Генезис личности. Теория и эксперимент. 2-е издание, исправленное и дополненное
Шрифт:
Нетрудно видеть, что своей операцией «дополнения смысла» Гуссерль, по существу, подтачивает строгость и самодостоверность «ego-cogito». Реально аппрезентация представляет собой не что иное, как доверие человека к данной ему феноменальной реальности, как признание истинности и равноправия бытия других людей и объективного мира. А это никоим образом не следует из cogito логически.
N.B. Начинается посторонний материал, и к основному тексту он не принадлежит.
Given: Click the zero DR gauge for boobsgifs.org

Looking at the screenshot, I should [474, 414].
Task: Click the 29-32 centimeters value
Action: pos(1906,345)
Способ перехода от cogito к интерсубъективности, предложенный Гуссерлем, можно было бы принять, например, как модель для понимания этического развития ребенка. При этом как наблюдения, так и исследования показывают, что в когнитивном плане дело обстоит как раз наоборот: вначале ребенок воспринимает как непосредственную достоверность бытие других людей, после чего осознает и себя как человеческое существо, как «Я».
Итак, еслип признать, что в этическом плане человек действительно рождается фихтеанцем или картезианцем и «выходит» к людям из состояния глубокого «эпохэ»,
Таким образом, непосредственность и самодостоверность отношений, которые мы получаем в cogito, на самом деле «…не исключают, а предполагают предшествующую длительную и противоречивую историю выработки соответствующего этим отношениям описания, фиксирования их впервые в категориях, наименованиях и т.д.» (Мамардашвили, 1969, с. 38). Ограниченность cogito вынуждены так или иначе признать все, кто претендует на осмысление человека как морального существа. Так, Фихте указывает на примат практического разума над теоретическим, на необходимость веры в равноправное существование других (1913). Сартр, развивая свое учение о ситуации, также исходит из cogito; и хотя он полагает, что «…человек открывает в cogito не только себя, но также и других» (Sartre, 1971, с. 40), это «открытие», по существу, сводится просто к признанию равноправия других. Я просто принимаю свое бытие-для-других и бытие других для меня и более в этом не сомневаюсь. Так в мою «ситуацию» входят всеобщность, объективность, культура и мораль.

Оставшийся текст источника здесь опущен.